When working with skew Schur functions, they can be defined as follows.
Let $C^{\lambda}_{\mu, \nu}$ be the integers such that
$$s_{\mu}s_{\nu}=\sum_{\lambda} C^{\lambda}_{\mu, \nu} s_{\lambda}$$
Then, we can define skew Schur functions as
$$s_{\lambda/\mu}= \sum_{\nu} C^{\lambda}_{\mu, \nu} s_{\nu}$$
My question is, if we can calculate each of this $s_{\mu}$, $s_{\nu}$, and $s_{\lambda}$, why can't we find $C^{\lambda}_{\mu, \nu}$ sometimes?
My teacher told me that something very different is to have a formula and to have an explicit product. He told me that these coefficients are not always easy to compute. And I have seen in some papers that it is equal to the number of tableaux such that has shape $\lambda$ and whatever. I mean, they use another methods to compute such coefficients.
Why does this happens if we know how to compute all but one object in this formula?
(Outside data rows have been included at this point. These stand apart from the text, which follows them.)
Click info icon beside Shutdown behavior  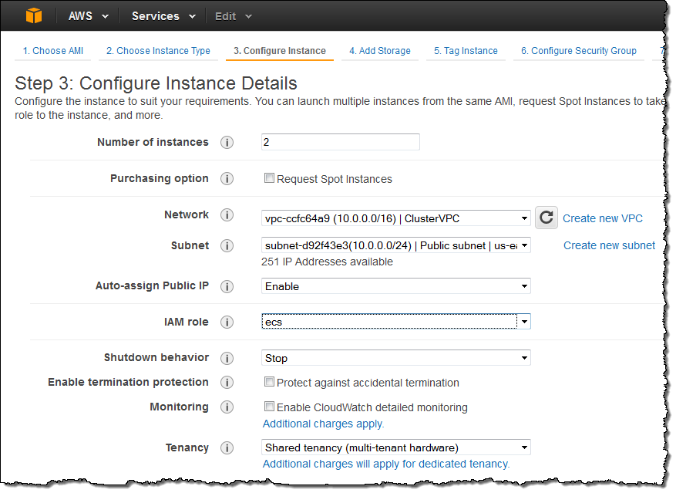(227, 358)
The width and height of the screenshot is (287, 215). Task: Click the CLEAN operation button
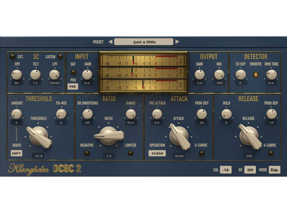(157, 153)
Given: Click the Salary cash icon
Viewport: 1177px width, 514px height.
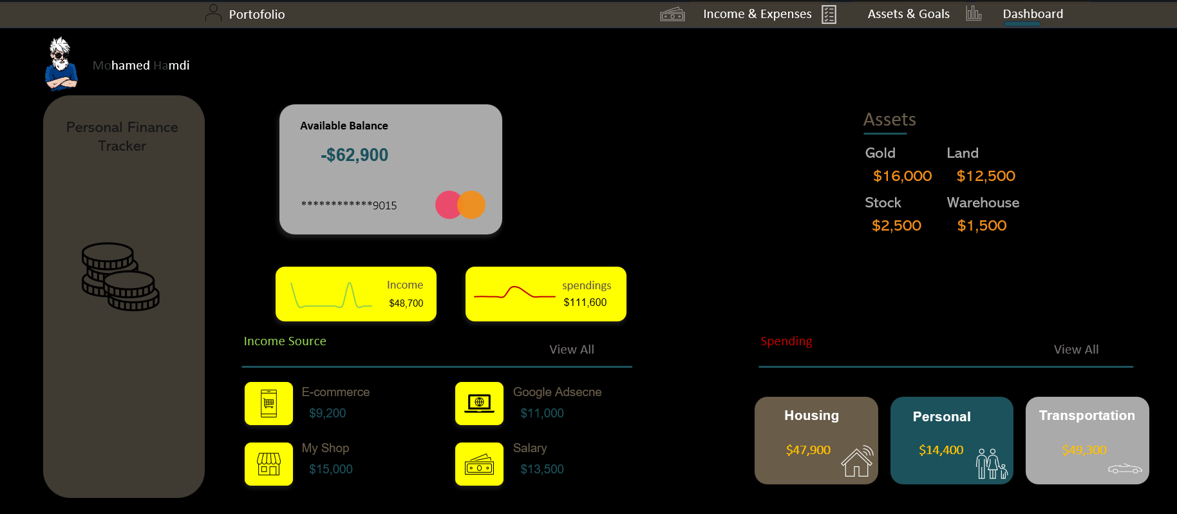Looking at the screenshot, I should pos(479,464).
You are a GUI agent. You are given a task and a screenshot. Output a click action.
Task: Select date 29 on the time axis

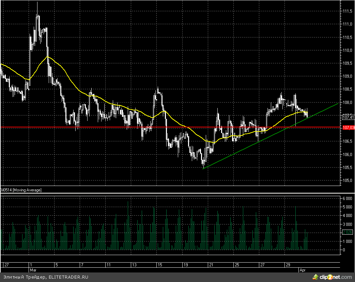[288, 265]
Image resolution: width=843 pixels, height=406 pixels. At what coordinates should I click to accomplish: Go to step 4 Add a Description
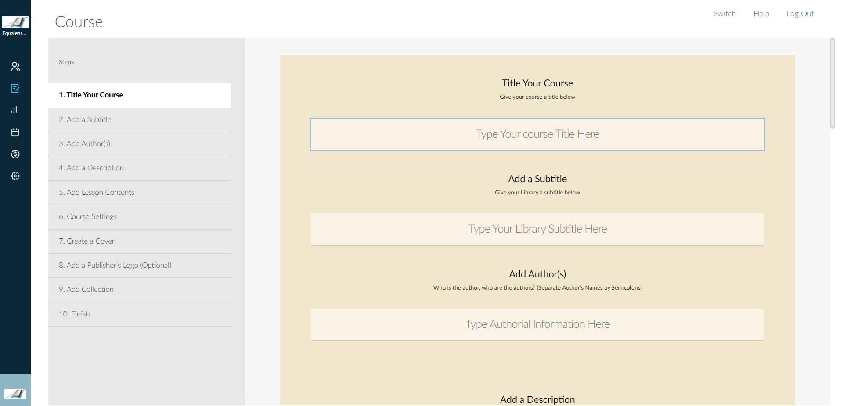coord(140,168)
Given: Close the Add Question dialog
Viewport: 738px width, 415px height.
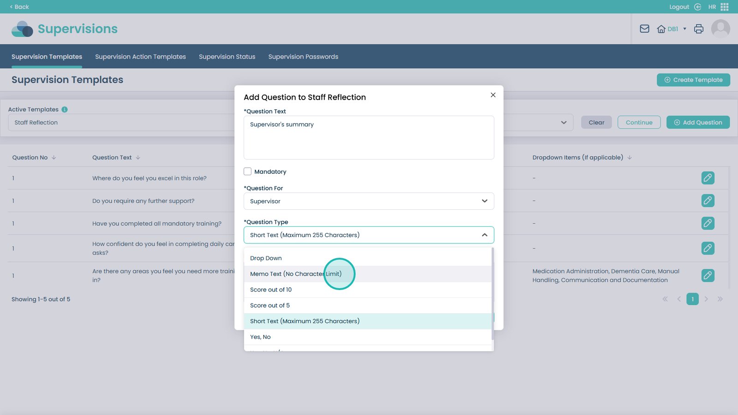Looking at the screenshot, I should (493, 95).
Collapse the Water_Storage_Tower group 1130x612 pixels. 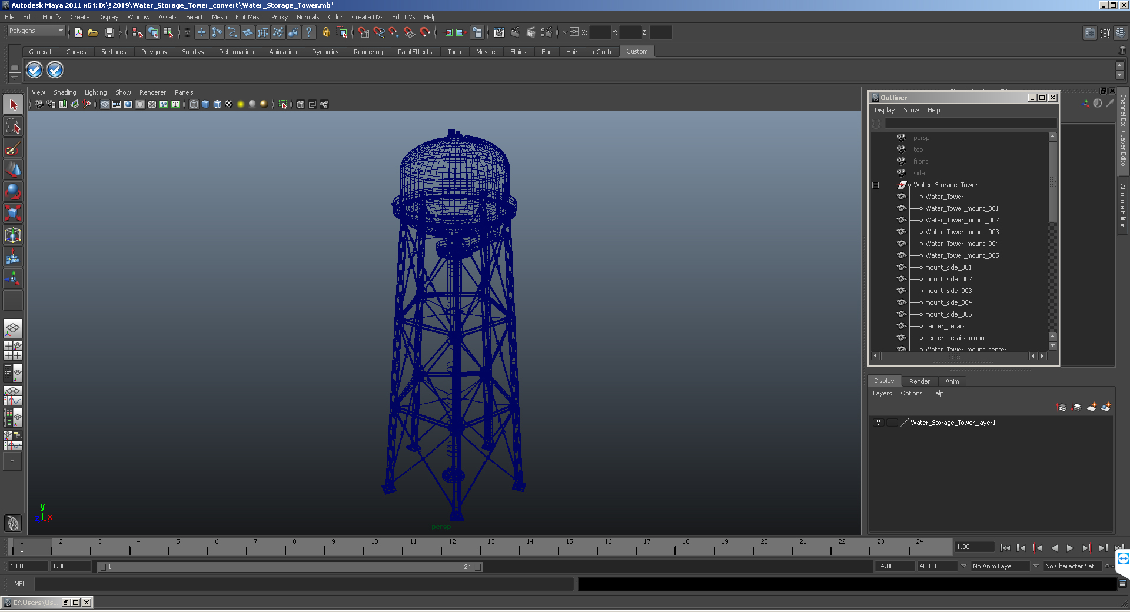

Of course, you can compute the Littlewood-Richardson coefficients by multiplying out $s_\mu s_\nu$ and expanding it in the Schur basis. But this isn't very efficient -- you cannot compute directly in the Schur basis (unless you already know the Littlewood-Richardson coefficients), so you would have to convert $s_\mu$ and $s_\nu$ into another basis (e.g., monomial or complete homogeneous) first, then multiply out, then convert the result back.